Disclosure: The IMSE 2 study has received unrestricted grants from Novartis.
Åsa Leandersson has nothing to disclose.
Stina Kågström has nothing to disclose.
Linda Forsberg has nothing to disclose.
Jan Hillert has received honoraria for serving on advisory boards for Biogen, Sanofi-Genzyme and Novartis and speaker's fees from Biogen, Novartis, Merck-Serono, Bayer-Schering, Teva and Sanofi-Genzyme. He has served as P.I. for projects, or received unrestricted research support from, BiogenIdec, Merck-Serono, TEVA, Sanofi-Genzyme and Bayer-Schering.His MS research is funded by the Swedish Research Council and the Swedish Brain foundation.
Petra Nilsson has received travel support from Bayer Schering Pharma, Merck Serono, Biogen and Sanofi Genzyme, honoraria for lectures and advisory boards from Merck Serono and Sanofi Genzyme, advisory boards for Novartis and Roche, lectures for Biogen and has received unrestricted grants from Biogen.
Charlotte Dahle has received unrestricted research grants or honoraria for lectures or advisory boards from Biogen, Novartis, Merck Serono, Teva and Sanofi Genzyme.
Anders Svenningsson has nothing to disclose.
Jan Lycke has received travel support and/or lecture honoraria from Bayer Schering Pharma, Biogen, Novartis, Teva and Sanofi Genzyme; has served on scientific advisory boards for Almirall, Teva, Biogen, Novartis and Sanofi Genzyme; serves on the editorial board of the Acta Neurologica Scandinavica; has received unconditional research grants from Biogen, Novartis and Teva.
Anne-Marie Landtblom has received honoraria from Merck Serono, Teva, Biogen Sanofi Genzyme.
Joachim Burman has received travel support and/or lecture honoraria from Almirall, Biogen, Sanofi Genzyme, Hospira and Merck Serono; has received unconditional research grants from Biogen and Merck Serono.

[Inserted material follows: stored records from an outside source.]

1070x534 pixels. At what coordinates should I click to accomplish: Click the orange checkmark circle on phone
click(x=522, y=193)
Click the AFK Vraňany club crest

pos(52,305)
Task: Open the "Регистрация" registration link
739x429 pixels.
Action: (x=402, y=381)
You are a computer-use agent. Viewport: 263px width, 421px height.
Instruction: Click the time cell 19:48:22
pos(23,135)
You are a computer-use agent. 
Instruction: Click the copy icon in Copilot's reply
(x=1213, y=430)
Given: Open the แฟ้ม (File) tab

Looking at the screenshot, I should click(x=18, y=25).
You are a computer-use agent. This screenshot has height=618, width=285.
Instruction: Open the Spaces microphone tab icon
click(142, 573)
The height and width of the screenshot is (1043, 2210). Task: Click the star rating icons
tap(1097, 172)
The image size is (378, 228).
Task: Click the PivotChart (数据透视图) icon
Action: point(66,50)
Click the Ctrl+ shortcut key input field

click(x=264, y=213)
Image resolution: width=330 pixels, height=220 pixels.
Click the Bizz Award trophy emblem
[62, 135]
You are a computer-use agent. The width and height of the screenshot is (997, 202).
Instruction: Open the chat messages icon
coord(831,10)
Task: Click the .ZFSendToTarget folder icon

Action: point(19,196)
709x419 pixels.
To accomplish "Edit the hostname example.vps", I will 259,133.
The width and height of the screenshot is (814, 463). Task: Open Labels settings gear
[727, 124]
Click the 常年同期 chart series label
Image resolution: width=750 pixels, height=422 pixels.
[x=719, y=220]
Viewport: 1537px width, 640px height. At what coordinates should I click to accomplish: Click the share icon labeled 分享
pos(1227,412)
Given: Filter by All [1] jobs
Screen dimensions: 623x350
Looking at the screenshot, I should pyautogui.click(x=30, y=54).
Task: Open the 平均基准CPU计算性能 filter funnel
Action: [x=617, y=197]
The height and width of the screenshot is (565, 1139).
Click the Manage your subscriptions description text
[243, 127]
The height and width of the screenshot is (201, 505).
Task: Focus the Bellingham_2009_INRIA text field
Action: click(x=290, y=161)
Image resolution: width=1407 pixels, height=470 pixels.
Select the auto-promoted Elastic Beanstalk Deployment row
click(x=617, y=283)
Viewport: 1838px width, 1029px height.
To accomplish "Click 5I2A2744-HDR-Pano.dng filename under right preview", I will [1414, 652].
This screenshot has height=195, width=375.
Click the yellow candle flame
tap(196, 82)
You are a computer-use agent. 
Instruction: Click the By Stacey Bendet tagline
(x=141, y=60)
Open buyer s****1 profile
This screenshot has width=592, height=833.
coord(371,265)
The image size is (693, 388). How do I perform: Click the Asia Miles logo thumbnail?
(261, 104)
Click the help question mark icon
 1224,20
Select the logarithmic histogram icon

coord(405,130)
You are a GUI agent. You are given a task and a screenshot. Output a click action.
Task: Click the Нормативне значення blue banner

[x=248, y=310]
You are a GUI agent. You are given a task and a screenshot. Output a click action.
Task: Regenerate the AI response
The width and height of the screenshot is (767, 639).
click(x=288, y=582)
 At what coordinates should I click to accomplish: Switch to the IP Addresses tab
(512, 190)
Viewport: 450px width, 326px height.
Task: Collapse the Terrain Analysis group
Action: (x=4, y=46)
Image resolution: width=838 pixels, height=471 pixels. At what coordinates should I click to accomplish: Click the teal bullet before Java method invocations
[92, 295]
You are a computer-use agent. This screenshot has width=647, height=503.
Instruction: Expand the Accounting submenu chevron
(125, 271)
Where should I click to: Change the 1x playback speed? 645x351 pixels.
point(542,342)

Fredrik Walentin has received research grants from Biogen and Merck Serono.
Claes Martin has received honoraria for lectures and advisory boards from Merck Serono and Sanofi Genzyme.
Fredrik Piehl has received unrestricted academic research grants from Biogen, Genzyme and Novartis, and travel support and/or compensation for lectures and/or participation in advisory boards from Biogen, Merck Serono, Novartis, Sanofi Genzyme and Teva, which have been exclusively used for the support of research activities.
Tomas Olsson has received unrestricted research grants or honoraria for lectures or advisory boards from Biogen, Novartis, Merck Serono, Teva and Sanofi Genzyme.